**What this task involves**
Restate exactly, and only, the lines spanning from the one with "Open the Edit Music menu" to the end of the records below.

**Materials provided**
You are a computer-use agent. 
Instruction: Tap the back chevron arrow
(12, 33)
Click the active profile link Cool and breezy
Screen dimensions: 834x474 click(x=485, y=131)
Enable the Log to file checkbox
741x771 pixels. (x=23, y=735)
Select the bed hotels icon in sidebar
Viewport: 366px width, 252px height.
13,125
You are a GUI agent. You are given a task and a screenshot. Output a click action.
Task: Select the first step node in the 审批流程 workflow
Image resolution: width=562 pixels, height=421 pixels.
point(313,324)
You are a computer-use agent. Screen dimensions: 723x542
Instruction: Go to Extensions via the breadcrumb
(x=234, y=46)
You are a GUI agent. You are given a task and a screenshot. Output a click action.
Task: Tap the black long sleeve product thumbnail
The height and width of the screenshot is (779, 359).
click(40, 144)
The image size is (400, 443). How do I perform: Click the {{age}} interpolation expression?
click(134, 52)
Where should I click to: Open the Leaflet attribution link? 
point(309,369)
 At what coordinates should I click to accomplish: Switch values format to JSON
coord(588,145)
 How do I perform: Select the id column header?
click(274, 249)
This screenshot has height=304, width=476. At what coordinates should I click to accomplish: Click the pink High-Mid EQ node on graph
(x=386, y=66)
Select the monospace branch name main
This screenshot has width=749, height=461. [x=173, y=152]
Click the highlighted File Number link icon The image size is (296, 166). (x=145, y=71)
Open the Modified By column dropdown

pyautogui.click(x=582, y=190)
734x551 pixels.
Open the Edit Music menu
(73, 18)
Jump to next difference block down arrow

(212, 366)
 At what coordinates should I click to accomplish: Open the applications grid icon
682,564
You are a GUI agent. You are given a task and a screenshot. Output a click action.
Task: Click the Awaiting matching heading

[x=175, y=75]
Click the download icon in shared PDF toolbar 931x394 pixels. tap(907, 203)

**Output**
Open the Edit Music menu
(73, 18)
Jump to next difference block down arrow

(212, 366)
 At what coordinates should I click to accomplish: Open the applications grid icon
682,564
You are a GUI agent. You are given a task and a screenshot. Output a click action.
Task: Click the Awaiting matching heading

[x=175, y=75]
Click the download icon in shared PDF toolbar 931x394 pixels. tap(907, 203)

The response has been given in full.